Australia Needs to Drop Fuel Subsidies

February 11, 2011 Taxation in Australia

Coal power plant. Helsinki, 2003Australia needs to stop subsidizing fuel production, and implement effective policies which encourage positive change in greenhouse gas emissions levels.

On February 9th the Australia Institute released a report examining the effect of economic and tax policies on the environmental impact of greenhouse gas emissions in Australia.

According to the report, in the current fiscal year the government will provide AUD 9 billion in subsidies and tax concessions to the mining, gas and petroleum industries, a move that directly counteracts continued nationwide efforts to reduce greenhouse gas emissions levels.

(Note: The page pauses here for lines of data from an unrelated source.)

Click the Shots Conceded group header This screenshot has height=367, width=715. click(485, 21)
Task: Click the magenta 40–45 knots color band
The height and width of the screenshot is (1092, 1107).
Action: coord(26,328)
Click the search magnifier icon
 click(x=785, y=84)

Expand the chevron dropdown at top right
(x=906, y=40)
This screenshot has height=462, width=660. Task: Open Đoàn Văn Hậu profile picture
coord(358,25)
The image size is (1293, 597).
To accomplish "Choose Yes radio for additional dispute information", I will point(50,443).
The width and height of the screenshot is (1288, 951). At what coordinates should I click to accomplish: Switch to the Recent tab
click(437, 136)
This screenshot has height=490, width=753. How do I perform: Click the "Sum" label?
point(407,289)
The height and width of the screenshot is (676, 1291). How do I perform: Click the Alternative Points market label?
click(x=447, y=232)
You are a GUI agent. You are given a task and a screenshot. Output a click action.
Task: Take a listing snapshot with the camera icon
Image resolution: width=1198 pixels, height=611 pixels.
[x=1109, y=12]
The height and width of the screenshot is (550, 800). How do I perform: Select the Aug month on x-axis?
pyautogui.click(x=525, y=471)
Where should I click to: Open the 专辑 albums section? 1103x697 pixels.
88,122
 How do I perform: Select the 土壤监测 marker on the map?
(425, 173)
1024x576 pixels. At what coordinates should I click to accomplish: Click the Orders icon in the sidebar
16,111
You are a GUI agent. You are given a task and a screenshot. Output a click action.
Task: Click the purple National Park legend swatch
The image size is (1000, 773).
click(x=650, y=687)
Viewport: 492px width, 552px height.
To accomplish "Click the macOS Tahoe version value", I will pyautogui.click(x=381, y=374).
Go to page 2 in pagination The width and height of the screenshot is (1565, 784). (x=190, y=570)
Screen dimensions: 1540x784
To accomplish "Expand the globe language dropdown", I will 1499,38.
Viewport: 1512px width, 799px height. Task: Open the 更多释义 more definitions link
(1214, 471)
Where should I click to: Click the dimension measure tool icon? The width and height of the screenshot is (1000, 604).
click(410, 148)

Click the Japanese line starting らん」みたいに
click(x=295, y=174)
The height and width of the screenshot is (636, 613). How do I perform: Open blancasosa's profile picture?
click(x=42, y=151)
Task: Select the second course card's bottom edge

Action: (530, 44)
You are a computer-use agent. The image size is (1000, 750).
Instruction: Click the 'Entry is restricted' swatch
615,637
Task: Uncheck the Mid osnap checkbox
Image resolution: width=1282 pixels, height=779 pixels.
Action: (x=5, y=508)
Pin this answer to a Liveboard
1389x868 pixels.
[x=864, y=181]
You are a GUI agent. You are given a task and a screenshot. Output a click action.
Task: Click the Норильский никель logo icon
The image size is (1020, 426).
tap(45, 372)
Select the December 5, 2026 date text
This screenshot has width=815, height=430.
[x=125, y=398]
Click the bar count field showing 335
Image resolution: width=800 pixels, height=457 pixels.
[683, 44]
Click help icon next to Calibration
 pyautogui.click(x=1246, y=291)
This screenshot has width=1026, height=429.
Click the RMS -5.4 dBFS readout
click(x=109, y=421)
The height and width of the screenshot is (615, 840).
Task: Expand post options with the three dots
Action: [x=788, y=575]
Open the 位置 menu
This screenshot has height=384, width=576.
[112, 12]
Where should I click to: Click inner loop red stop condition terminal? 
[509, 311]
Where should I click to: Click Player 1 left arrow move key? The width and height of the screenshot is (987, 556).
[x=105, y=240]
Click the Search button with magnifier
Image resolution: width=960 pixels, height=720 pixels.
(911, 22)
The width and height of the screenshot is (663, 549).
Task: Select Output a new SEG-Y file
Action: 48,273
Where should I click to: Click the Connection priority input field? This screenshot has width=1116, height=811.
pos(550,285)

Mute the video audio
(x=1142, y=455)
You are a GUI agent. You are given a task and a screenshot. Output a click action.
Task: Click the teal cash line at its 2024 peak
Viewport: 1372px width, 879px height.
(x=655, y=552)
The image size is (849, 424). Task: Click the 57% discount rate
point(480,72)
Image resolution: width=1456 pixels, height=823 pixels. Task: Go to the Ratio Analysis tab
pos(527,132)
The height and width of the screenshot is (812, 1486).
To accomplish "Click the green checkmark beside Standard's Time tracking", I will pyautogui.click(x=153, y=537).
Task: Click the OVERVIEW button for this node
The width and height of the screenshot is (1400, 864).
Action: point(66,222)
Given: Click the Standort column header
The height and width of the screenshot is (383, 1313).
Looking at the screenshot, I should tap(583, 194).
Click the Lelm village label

The report stated that the subsidy policy is contradictory to the government’s repeated intentions of implementing a tax system on carbon dioxide emissions. Explaining further, the report said, “…proposing to introduce a carbon price while retaining existing fossil fuel subsidies is analogous to driving a car with the accelerator and the brake both pressed to the floor.”

The report recommended that the Australian government instate a coherent policy framework which outlines a pathway to gradually reduce the use of tax subsidies which artificially lower the price of fossil fuels in Australia. Data within the report indicates that over the next four years such subsidies will cost Australian tax payers AUD 39 billion.

By the time that the framework is effectively in place, the government should finalize planning and begin implementing a carbon price system. According to the report, a tax on carbon emissions, or any similar program, should raise “tens of billions of dollars in new revenue”.

The spending cuts and raised revenues could then be used to fund complementary environmental policies, designed to influence the behavior of Australians in favor of more eco-friendly actions. As examples, the report referred to several potential projects including subsides for home-insulation renovations and at-home solar power panels, a government funded car trade in scheme which would reduce passenger car emission levels, or extra funding to environmental research and development initiatives.